For STEMI management there are  6 management protocols available

  1. Thrombolysis
  2. Primary PCI
  3. Rescue PCI
  4. Facilitated PCI
  5. Pharmaco -Invasive approach
  6. CABG

*CABG is rarely used except in  severe mechanical complication.

There is some  issues in differentiating  facilitated PCI and  Pharmaco Invasive Approach.

What do we facilitate ? How we do it ?

PCI in acute STEMI is done in a thrombotic milleu.

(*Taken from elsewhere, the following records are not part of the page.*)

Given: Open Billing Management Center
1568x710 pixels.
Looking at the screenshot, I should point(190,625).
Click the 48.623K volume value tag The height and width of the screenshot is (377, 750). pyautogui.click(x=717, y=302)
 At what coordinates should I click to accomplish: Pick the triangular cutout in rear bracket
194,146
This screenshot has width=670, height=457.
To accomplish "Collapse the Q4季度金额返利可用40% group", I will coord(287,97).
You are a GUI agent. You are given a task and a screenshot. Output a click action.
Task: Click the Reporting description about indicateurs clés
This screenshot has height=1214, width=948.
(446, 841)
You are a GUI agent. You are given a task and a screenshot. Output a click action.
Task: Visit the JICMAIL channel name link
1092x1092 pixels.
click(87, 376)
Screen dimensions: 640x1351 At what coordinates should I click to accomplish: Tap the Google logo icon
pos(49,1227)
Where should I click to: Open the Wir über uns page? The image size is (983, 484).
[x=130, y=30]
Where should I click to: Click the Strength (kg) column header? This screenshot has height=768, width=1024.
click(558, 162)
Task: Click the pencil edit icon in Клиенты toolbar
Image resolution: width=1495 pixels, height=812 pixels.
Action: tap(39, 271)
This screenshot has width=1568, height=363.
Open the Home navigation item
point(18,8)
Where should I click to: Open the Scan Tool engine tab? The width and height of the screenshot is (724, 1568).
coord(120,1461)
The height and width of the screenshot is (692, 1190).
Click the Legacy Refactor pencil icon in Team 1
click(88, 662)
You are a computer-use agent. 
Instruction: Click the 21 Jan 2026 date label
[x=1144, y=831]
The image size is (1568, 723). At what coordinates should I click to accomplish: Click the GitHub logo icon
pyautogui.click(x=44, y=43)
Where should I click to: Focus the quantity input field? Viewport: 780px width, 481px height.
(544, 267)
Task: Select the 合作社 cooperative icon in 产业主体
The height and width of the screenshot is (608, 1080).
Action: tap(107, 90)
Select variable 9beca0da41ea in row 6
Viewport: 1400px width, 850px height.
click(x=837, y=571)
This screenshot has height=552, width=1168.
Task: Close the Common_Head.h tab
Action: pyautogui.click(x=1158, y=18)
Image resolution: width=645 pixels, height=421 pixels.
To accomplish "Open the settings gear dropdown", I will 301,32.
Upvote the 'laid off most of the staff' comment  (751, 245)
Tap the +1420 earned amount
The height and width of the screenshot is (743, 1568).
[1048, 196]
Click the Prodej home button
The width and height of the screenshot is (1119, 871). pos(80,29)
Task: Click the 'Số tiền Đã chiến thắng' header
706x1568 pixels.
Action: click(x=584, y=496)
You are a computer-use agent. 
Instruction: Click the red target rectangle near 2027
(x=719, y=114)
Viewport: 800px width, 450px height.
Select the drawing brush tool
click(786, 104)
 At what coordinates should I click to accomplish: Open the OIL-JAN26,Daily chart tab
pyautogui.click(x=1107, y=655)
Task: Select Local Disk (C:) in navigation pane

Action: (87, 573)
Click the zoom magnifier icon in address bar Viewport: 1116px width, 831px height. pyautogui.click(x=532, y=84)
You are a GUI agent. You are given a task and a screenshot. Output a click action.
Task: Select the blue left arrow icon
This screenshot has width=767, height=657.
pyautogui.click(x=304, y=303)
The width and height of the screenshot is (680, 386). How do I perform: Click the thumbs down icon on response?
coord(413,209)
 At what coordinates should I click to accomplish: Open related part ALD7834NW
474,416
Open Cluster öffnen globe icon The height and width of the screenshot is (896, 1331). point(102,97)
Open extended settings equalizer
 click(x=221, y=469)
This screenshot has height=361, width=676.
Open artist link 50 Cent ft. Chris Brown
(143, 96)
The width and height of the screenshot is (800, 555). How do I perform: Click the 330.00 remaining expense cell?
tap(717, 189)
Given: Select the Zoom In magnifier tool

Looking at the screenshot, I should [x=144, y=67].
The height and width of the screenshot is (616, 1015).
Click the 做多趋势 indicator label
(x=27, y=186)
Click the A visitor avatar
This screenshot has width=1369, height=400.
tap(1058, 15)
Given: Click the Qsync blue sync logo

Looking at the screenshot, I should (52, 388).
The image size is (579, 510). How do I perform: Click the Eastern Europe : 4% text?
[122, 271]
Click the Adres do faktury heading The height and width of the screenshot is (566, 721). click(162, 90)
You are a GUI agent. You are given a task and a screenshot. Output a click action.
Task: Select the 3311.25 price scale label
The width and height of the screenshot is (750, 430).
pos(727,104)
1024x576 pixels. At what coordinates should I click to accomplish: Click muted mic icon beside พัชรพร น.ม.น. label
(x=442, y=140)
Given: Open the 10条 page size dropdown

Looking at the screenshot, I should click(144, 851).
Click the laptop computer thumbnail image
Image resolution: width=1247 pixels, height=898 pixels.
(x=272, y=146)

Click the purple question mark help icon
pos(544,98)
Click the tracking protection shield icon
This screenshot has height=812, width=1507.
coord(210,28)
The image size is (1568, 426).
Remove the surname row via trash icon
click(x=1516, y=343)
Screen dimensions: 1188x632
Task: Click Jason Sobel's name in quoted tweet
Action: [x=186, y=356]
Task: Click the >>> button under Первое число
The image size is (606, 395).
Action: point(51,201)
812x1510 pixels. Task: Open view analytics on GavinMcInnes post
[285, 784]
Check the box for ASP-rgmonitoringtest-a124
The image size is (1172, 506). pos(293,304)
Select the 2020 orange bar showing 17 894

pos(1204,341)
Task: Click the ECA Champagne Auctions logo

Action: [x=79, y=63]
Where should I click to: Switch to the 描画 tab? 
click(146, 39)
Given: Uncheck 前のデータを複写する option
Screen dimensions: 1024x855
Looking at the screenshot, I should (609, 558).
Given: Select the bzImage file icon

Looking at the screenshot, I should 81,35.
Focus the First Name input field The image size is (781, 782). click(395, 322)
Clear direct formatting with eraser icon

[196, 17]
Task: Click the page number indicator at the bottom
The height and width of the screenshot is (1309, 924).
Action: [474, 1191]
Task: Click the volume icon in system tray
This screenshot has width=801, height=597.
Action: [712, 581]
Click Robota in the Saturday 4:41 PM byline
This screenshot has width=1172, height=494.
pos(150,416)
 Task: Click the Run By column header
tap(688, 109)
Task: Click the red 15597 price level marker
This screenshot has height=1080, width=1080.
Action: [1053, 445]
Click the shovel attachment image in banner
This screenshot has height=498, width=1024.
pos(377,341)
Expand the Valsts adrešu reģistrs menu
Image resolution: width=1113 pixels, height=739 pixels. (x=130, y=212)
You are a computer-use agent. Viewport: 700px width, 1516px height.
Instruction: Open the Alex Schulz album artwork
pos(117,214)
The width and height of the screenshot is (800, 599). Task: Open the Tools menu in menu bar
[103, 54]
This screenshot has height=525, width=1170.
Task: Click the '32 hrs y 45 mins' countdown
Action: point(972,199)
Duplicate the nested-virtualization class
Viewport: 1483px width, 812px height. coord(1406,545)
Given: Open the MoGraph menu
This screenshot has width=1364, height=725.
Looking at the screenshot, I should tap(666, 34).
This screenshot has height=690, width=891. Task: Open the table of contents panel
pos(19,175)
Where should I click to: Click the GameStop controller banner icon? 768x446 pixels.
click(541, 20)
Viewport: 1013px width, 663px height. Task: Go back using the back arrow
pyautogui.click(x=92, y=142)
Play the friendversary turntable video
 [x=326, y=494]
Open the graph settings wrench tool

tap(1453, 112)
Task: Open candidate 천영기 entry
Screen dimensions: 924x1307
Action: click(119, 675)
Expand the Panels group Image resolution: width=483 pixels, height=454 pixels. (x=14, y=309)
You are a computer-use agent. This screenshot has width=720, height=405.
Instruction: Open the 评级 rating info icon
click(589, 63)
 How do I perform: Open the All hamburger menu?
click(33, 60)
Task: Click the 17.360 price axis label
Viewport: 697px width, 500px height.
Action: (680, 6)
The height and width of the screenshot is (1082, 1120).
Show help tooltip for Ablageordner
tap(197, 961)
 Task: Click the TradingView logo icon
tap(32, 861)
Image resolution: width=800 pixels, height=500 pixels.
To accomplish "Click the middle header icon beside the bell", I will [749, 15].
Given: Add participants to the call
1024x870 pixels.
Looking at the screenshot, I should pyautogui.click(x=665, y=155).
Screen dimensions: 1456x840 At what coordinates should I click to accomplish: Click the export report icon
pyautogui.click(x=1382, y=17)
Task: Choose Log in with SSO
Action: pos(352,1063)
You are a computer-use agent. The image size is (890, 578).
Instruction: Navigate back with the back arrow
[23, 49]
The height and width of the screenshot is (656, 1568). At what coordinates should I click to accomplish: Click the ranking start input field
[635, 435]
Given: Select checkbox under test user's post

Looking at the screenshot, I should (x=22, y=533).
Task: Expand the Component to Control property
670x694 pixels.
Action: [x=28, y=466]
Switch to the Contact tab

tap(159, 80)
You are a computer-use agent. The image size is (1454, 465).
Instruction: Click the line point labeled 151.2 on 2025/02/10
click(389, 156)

So we get sub optimal results .Hence to facilitate it we try using

either 2B-3A antagonists, Newer Heparins, or even thrombolytic agents before submitting them for PCI

Where is this facilitation done ?

Facilitated PCI is done in small hospitals where  there  is no cath lab or cath lab is available only during office hours.

Facilitation can be done in either in same hospital or on the way to big hospital

Is there a time window to start  this ?

The main aim was to was to facilitate the PCI .Hence time window was not considered vital in few studies (Wrongly though !) ideally it should be started as early as the first contact . Since facilitation can be started earlier the time window is 0-24 hours .

What happened to the concept of f-PCI ?

It died a premature death  and  last rites were  completed when the FINNESE trial was out .

But it left behind a daughter concept ie in selected patients if the facilitation is done early , especially in those patients who are going to get the subsequent PCI late ,or in high risk individuals  , the initial  pharmacological facilitation* was indeed useful.)

*If  facilitation was with   fibrinolytic agents (Not 2a/2b )  .It is very important the benefits of facilitation is mainly  attributed to the time gain in achieving partial opening of IRA  making it more complete salvage of the subsequent PCI .

This aspect later on named as PIA .

Pharmaco- invasive approach(PIA)

We know p PCI is a race against time .We also  know fibrinolytic therapy  fares well in this race  but   pPCI  beats in   effectiveness  .

So what prevents us to combine the swiftness the fibrinolysis and the robustness of pPCI ?  That is  like getting the best of both world .( It is not that easy thing accomplish after all 1+1 in medicine is rarely 2 !)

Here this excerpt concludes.